Tax Security Tips

It’s that most wonderful time of the year when we cheerfully pay Uncle Sam what we owe. Unfortunately, not only do we have to deal with the stress of filing taxes, we have to watch for ways cyber criminals can take advantage of us. Here are tax security tips:

Phishing in HR and Accounting

Throughout the year, but especially at tax time, be aware that criminals use fraudulent emails to try to trick people into giving up sensitive, identifying information. 

If you work in HR or accounting, be suspicious of any requests for employees’ information. If you get an email asking for W2 information that looks like it’s from the IRS or from an employee in your company, don’t immediately reply. For tax security, always follow up this kind of request with a phone call directly to the sender. You might also have a policy in place about where W2 information can and can’t be sent. 

Keep in mind that the IRS typically does not email requests for information. In fact, the IRS offers help in identifying and reporting phishing scams on this page of its website.

Tax Security for Employees

If your employer or any department of your company requests identifying information, follow up with a phone call or a face-to-face conversation with the supposed requester. Just think: Leaving your desk to head over to accounting could help you get your steps in for the day and you might even pass that candy jar that’s always stocked with m&m’s. Score! 

Also be extra vigilant about emails that claim to come from the IRS or services like Turbo Tax. Never click on unexpected links in an email. Go to the organization’s official website and look for a way to contact them directly.   

If you do use online sites like Turbo Tax, be sure to follow best practices for passwords:

• Create a strong password that is at least eight characters and a mix of capital and lowercase letters, numbers and symbols.
• Use a password vault (we like 1Password) to generate and store passwords.
• Choose a unique password that you’re not using on other sites.
• Change your password at the start of the tax season each year.
• Turn on multi-factor (or two-factor) authentication whenever the option is available.

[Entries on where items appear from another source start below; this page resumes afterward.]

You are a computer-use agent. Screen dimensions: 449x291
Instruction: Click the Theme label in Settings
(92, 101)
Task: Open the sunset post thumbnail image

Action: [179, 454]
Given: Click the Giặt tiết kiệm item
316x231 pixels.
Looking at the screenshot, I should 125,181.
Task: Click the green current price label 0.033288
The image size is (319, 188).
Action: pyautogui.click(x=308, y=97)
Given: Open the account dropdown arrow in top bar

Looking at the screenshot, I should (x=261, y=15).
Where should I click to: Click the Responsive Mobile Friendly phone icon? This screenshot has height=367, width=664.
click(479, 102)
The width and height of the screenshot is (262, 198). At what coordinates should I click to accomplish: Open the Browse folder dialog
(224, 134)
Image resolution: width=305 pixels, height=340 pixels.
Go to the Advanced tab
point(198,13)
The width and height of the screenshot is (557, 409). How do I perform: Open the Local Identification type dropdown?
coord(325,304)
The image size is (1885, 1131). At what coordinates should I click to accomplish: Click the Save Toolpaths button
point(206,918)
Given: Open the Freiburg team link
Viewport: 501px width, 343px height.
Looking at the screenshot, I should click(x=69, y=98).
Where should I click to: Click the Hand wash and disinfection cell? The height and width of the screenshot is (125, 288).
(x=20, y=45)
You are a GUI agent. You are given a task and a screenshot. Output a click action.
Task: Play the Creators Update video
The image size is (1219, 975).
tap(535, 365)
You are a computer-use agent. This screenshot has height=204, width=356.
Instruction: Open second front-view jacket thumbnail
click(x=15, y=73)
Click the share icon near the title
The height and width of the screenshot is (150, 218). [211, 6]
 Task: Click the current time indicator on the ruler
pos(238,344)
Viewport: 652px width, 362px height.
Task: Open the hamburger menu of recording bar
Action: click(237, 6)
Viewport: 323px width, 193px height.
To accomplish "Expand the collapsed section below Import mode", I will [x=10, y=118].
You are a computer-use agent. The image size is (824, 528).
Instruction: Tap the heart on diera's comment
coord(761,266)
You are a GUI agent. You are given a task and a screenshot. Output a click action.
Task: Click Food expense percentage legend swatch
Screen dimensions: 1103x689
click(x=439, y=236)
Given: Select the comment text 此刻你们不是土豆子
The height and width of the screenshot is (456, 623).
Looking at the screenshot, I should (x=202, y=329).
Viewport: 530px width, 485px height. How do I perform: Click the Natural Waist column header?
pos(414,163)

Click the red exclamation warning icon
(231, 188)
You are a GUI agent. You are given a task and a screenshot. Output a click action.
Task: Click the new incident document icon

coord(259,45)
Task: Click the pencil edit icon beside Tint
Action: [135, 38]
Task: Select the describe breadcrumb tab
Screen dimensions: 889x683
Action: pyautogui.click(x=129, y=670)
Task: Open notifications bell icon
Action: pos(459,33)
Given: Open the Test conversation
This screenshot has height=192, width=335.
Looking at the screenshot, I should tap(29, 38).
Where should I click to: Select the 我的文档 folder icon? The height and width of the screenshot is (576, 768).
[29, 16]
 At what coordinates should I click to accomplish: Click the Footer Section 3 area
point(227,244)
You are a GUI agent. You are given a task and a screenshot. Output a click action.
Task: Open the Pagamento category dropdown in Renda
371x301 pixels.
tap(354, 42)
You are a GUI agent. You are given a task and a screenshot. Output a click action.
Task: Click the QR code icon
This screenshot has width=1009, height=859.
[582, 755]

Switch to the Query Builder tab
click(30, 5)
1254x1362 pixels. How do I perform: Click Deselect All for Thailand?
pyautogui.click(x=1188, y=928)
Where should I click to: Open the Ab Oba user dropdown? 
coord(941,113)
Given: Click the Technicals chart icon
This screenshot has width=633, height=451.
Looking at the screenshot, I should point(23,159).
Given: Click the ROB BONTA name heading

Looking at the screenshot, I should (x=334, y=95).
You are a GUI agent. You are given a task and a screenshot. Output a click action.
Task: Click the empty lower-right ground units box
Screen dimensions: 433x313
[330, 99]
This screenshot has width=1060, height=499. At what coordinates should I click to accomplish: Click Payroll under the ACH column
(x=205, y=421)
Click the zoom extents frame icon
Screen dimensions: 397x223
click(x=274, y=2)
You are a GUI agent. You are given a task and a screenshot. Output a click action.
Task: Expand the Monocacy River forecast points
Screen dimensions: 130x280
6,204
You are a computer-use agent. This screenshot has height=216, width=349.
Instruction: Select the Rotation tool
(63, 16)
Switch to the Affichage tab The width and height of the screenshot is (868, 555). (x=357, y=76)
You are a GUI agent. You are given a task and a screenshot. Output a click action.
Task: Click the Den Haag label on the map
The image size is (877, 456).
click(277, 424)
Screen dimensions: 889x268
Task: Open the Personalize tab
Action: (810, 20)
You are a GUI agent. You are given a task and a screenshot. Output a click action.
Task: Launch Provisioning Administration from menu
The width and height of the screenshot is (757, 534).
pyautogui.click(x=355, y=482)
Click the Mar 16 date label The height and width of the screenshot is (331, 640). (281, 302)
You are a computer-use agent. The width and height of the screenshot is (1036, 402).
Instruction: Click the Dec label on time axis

Facebook scams can pop up around tax time, too. Watch for any links that might be shared for services like Turbo Tax or the IRS. These links could take you to a site that looks like the real thing, but is a sham site created to collect identifying information from unsuspecting users. 

If You’ve Been Breached, Beware

If your personally identifiable information (PII) has been stolen in the past, be extra wary when filing taxes. Once your Social Security number or birth date has been exposed, it’s best to file your taxes early every year and monitor your credit. You should also use an identity shield tool like ID Shield. 

Many employers offer identity shield subscriptions as a benefit. For the sake of tax security, be sure to ask your HR department, and if it’s offered, use it. Happy tax day!